To understand abnormal sleep architecture, it is essential to know the basics of normal sleep. Sleep can be divided into 2 main parts, nonrapid eye movement (NREM) and rapid eye movement (REM) sleep, which alternate cyclically through the night, always starting with NREM sleep. In each successive NREM and REM cycle through the night, the amount of NREM sleep decreases and the amount of REM sleep progressively increases. Each cycle, NREM plus REM, lasts about 90 minutes. NREM is divided even further into 4 stages: stage 1 is initial drowsiness; stage 2 is light sleep; and stages 3 and 4 are progressively deeper levels of sleep.
In stages 3 and 4 of NREM sleep, the electroencephalogram (EEG) shows a pattern called delta waves, which are high-amplitude waves (greater than 75 mV) that move slowly (0.5-2 Hz). Much of the body's regulatory work, as well as synthesis of many substances (eg, antibodies, growth hormone, other neurochemicals), occurs during NREM sleep.

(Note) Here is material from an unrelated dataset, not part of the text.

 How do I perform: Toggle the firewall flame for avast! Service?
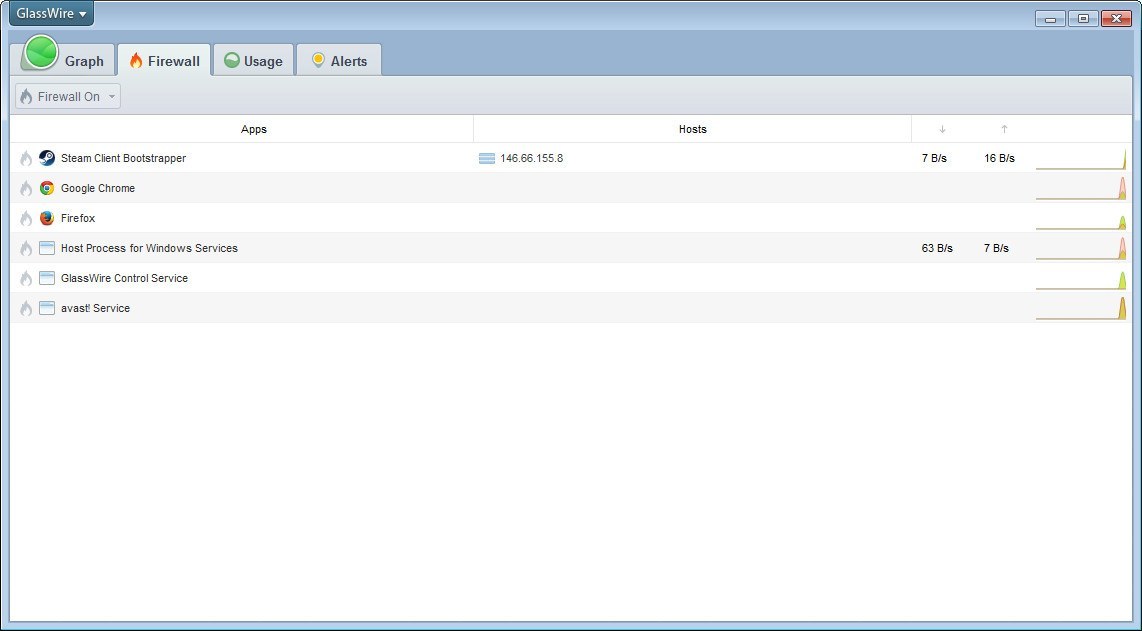[25, 308]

REM sleep has a low-voltage mixed-frequency pattern on EEG and is considered dream sleep. In this stage, the body has a complete loss of muscle tone, known as flaccid paralysis, and cannot move. During this part of sleep, consolidation of memories may occur, but there is still disagreement over exactly what occurs with memory during REM sleep. Some investigators found that during waking hours, the brain generates alpha waves with a frequency of 7.5-11 Hz.
Sleep dysfunction is considered an integral feature of fibromyalgia syndrome. Seventy percent of patients with fibromyalgia recognize a connection with poor sleep and an increased pain, along with feeling unrefreshed, fatigued, and emotionally distressed. Several studies have linked abnormal sleep with these symptoms.

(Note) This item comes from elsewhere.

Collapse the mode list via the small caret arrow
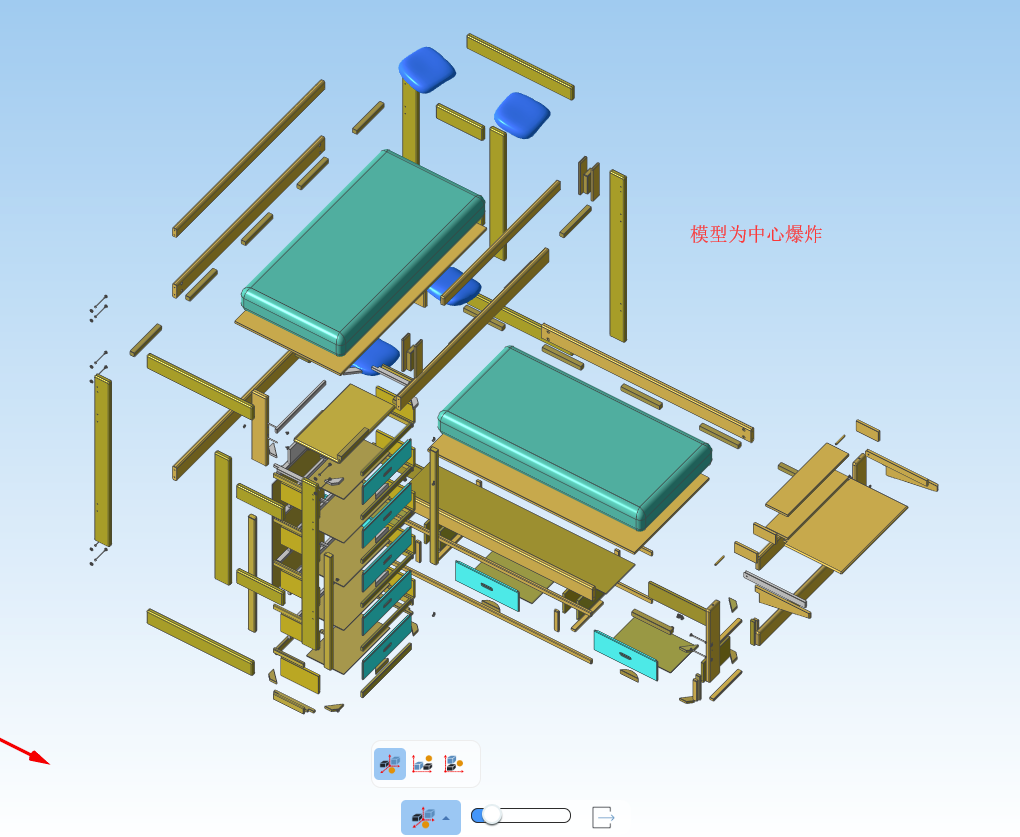 click(446, 818)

Some researchers have studied fibromyalgia and sleep, confirming the disordered sleep physiology in fibromyalgia. This abnormality has been identified as an alpha-wave intrusion sleep anomaly, which occurs during NREM stage-4 sleep. This intrusion into deep sleep causes the patient to awaken or to be aroused into a lighter level of sleep.

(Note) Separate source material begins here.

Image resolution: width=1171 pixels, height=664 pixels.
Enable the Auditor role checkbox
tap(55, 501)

Some authors describe the altered sleep physiology and somatic symptoms as a nonrestorative sleep syndrome. This sleep dysfunction is believed to be linked to the numerous metabolic disturbances associated with fibromyalgia, including abnormal levels of neurotransmitters (serotonin, substance P) and neuroendocrine and immune substances (growth hormone, cortisol, and interleukin-1). These authors propose that these metabolic imbalances are responsible for the increase in symptoms associated with this alpha-wave intrusion sleep disorder by impairing tissue repair and disturbing the immunoregulatory role of sleep. Studies show that the greatest amount of alpha-wave intrusions occur during the first few hours of sleep, decreasing throughout the night to normal levels by early morning. Some researchers note that this hypothesis correlates well with patients' frequent reporting that their best sleep is obtained in the early morning hours just prior to arising.